Your 5-minute alarm snooze turned into an hour-long nap, and now you’re late for work.
Your class test is due tomorrow, and you still haven’t started working on it.
Your daughter is sick, and you’re waiting for the doctor’s report.
We all have innumerable situations in our daily lives which make us worry. Worrying about an imminent threat or problem is a positive mechanism our brains use to analyze, rationalize, and overcome issues. But we often confuse this worry with another term- anxiety. How is it different? Moreover, how does it matter what word you use?
Worry is the cognitive aspect of anxiety. Worrying helps us solve complex problems by thinking about them, sometimes over and over again. But this is not to say that if you worry, you have anxiety. There are certain key differences between worry and anxiety, and it is important to understand these differences because, unlike day-to-day worries, anxiety is a disorder and needs to be addressed by a professional, either through therapy, medication, or both.
1. Worry is often rational and planned, whereas anxiety is irrational and unplanned
Think about the above situation.

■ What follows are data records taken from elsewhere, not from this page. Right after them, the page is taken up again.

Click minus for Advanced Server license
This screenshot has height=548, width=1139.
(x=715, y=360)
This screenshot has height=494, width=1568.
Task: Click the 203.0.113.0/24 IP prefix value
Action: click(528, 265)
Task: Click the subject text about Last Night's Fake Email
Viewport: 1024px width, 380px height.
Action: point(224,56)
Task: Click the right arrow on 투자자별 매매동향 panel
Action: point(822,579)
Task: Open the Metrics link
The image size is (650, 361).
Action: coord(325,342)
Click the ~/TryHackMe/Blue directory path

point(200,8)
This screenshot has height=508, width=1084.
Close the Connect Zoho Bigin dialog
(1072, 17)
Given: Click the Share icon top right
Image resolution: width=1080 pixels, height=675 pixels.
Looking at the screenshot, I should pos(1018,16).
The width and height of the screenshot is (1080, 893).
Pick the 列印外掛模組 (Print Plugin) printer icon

You haven’t studied for the test which is happening the next day, and are therefore worried. There’s a cause-effect relationship between the issue (not having studied for the test) and the response (being worried about whether you would fail). This is a rational reaction and is necessary to get you to start understanding the urgency of the situation and take action. But in the case of anxiety, there might not be this cause-effect path. It's when you worry excessively about failing the test, even when you’ve studied and revised the topics. Or that your pen would stop working midway through the test, or any number of distant possibilities, that are not an immediate threat. And unlike worry, anxiety doesn’t always need a cause in the first place. It can flare up, almost spontaneously, when you least expect it.
2. The stress factor
Stress is the physiological aspect of anxiety. Worry is usually associated with only minor physical symptoms such as a nervous stomach. But when worry becomes distorted, compulsive, and stuck in a repetitive cycle, it develops into anxiety, and this has several physiological manifestations such as increased heart rate, sweating, trembling, gastrointestinal issues like diarrhea, lack of appetite, nausea, insomnia, etc. These symptoms are persistent and are often triggered during an anxiety episode.
3. Worry goes away, but anxiety does not
As mentioned before, worry is often a reaction to a real or forthcoming hurdle. And more often than not, you stop worrying once that problem is resolved. Take for eg., you haven’t prepared for your upcoming test. You worry about the possibility of failure, and therefore
study harder than ever that night. You manage to finish the topics for the test. This usually removes the worry and the emotions such as fear associated with the issue at hand. But when it comes to anxiety, solving the problem doesn’t take the stress and compulsive thoughts away. Since anxiety is not specific to a problem, there’s an unfounded, impending sense of doom, constantly lingering in your mind.
4. Anxiety can affect normal daily functioning, unlike worry
Worrying about a problem doesn’t usually affect your quality of life and how you function in your daily activities. But it’s a different story when it comes to anxiety. With the physiological stress responses at play, on top of the deformed and compulsive thought patterns, anxiety can be exhausting and frequently impairs the way you function. You feel disinterested and unable to even do the day-to-day chores or work.
If you feel that you are constantly worried, often without a cause, or that you are experiencing physical effects of stress, know that it is not just in your head and that it could be an anxiety disorder. Get in touch with a professional, who can help you understand the problem, and improve your state of mind and the overall quality of your life.